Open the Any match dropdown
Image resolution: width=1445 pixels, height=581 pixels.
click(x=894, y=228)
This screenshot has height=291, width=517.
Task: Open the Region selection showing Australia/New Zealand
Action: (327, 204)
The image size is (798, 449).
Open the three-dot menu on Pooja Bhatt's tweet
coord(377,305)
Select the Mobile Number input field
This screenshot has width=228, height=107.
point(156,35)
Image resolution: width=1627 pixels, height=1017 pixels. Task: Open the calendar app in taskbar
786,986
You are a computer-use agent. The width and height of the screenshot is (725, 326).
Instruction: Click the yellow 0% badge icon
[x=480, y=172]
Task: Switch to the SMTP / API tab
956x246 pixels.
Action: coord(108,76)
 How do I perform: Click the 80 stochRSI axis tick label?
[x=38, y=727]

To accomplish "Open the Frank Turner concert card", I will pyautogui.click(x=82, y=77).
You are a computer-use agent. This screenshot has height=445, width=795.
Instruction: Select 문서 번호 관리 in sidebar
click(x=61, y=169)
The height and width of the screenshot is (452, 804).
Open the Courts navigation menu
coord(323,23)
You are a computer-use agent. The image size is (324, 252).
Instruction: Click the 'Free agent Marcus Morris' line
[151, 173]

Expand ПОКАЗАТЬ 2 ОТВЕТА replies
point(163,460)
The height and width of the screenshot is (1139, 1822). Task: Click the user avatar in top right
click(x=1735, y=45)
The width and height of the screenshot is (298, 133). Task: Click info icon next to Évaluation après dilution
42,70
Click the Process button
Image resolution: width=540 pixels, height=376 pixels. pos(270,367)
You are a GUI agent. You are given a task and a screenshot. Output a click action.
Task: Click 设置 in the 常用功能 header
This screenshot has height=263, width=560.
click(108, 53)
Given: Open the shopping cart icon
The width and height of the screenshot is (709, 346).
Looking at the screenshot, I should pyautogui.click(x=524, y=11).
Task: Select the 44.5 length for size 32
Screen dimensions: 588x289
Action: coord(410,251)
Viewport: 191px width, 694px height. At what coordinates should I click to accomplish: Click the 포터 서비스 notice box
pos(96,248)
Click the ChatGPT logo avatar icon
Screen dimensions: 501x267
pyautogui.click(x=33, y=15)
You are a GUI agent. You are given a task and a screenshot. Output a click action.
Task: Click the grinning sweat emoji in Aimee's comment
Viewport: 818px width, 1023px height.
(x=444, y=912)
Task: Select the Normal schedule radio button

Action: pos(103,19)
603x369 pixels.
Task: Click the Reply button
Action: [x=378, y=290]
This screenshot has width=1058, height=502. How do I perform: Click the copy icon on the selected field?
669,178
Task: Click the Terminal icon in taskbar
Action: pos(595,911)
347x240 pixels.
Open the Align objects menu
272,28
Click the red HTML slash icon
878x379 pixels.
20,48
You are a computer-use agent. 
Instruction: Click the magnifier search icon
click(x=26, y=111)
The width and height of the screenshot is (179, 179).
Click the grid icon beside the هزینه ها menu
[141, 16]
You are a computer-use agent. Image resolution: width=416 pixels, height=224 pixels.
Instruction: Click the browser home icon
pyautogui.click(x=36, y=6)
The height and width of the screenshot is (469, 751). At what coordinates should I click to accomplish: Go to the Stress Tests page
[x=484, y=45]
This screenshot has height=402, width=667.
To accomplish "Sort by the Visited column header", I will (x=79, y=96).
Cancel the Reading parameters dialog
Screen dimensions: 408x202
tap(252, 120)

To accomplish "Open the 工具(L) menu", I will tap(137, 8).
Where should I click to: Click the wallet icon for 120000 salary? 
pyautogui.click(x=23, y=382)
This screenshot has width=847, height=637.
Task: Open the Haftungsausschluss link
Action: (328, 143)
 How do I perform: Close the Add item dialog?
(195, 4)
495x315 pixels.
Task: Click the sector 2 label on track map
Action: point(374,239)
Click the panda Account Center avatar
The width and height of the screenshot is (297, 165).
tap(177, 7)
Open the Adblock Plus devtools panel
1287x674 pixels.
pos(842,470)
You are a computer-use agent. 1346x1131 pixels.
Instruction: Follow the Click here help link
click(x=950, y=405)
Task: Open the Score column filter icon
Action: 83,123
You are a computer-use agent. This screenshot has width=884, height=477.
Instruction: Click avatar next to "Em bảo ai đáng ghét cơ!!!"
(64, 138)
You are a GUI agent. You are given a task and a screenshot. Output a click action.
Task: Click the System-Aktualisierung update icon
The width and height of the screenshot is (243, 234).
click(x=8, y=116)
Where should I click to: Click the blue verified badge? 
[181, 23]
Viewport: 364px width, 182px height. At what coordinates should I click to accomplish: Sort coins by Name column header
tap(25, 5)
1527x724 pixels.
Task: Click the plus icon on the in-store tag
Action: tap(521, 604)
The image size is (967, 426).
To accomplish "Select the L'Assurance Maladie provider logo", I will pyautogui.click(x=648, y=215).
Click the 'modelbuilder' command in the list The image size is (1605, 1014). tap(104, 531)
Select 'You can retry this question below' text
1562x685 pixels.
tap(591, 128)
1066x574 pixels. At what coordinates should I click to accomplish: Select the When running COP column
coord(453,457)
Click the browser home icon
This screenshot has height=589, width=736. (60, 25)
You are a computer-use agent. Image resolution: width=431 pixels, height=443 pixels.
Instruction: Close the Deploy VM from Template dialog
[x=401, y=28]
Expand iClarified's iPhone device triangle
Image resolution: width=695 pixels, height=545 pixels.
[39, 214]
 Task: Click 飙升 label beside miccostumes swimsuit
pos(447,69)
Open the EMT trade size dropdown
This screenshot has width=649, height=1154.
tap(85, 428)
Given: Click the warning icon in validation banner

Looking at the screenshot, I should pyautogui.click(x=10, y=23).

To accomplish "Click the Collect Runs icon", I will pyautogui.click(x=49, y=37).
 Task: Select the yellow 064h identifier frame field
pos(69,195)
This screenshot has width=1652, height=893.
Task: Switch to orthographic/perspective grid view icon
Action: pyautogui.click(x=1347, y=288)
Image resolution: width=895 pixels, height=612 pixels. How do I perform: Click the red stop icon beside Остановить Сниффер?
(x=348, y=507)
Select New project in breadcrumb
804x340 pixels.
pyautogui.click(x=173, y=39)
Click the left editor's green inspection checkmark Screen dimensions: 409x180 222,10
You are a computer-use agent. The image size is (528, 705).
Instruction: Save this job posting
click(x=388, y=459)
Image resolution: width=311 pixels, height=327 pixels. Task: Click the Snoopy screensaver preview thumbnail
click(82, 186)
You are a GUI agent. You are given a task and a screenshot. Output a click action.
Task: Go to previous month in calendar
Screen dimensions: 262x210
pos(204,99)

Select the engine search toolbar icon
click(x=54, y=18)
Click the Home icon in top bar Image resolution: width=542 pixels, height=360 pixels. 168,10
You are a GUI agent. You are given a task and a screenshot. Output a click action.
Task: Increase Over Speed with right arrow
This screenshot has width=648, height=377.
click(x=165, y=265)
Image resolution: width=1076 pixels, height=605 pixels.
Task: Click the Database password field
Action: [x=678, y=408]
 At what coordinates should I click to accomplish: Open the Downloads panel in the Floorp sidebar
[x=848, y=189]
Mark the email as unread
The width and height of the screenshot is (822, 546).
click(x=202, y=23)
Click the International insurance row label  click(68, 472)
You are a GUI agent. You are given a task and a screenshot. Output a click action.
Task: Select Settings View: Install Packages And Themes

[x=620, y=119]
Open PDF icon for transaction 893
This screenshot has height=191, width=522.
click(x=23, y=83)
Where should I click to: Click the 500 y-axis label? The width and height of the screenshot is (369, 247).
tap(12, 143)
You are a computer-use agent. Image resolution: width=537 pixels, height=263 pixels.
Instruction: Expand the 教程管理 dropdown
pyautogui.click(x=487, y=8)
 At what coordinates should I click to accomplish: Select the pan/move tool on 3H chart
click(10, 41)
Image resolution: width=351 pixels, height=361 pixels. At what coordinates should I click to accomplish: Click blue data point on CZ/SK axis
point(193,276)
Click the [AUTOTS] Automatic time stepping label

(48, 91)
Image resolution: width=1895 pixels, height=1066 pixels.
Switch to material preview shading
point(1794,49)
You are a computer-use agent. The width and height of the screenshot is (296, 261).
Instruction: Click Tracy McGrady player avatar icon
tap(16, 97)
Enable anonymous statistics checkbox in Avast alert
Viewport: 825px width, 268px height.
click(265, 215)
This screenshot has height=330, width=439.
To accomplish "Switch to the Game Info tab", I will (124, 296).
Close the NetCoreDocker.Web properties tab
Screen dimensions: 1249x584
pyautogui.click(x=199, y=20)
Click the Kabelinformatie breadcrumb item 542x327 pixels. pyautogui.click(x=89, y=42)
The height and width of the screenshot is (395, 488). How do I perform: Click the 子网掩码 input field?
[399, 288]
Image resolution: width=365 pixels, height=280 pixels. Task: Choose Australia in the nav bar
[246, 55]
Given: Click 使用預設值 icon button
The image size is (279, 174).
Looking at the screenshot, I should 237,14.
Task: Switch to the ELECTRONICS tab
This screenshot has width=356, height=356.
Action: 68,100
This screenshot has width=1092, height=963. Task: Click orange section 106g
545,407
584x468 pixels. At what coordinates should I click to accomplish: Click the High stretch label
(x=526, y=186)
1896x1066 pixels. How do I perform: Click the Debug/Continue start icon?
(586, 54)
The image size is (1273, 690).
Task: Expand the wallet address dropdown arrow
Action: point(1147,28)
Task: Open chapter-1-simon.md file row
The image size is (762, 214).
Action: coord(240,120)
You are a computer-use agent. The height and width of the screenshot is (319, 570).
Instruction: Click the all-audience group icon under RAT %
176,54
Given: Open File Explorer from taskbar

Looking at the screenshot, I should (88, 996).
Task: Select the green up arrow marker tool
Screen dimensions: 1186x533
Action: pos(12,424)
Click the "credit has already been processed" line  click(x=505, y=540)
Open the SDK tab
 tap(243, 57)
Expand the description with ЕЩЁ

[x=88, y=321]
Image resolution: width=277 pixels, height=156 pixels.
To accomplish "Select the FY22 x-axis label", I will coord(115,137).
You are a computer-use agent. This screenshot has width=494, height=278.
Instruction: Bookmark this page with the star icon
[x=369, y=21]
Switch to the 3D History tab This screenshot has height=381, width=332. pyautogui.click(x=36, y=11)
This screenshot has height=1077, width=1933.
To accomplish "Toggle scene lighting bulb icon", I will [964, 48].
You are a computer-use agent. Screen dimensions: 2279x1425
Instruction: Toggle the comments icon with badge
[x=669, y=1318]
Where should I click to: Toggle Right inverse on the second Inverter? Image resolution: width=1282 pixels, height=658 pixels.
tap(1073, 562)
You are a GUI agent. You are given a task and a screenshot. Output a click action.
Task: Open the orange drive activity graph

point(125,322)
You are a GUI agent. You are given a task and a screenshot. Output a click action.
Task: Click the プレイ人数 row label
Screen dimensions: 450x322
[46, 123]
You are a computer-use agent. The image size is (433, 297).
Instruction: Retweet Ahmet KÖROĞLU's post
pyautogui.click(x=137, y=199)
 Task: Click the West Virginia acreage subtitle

__GIVEN EXERCISE__:
Convert the stretch of the material above, from the line containing "Mark the email as unread" through the line containing "click(x=23, y=83)", into a JSON list of strings with one string per line, omitting blank lines.

__WRITTEN REPLY__:
[
  "Mark the email as unread",
  "The width and height of the screenshot is (822, 546).",
  "click(x=202, y=23)",
  "Click the International insurance row label  click(68, 472)",
  "You are a GUI agent. You are given a task and a screenshot. Output a click action.",
  "Task: Select Settings View: Install Packages And Themes",
  "[x=620, y=119]",
  "Open PDF icon for transaction 893",
  "This screenshot has height=191, width=522.",
  "click(x=23, y=83)"
]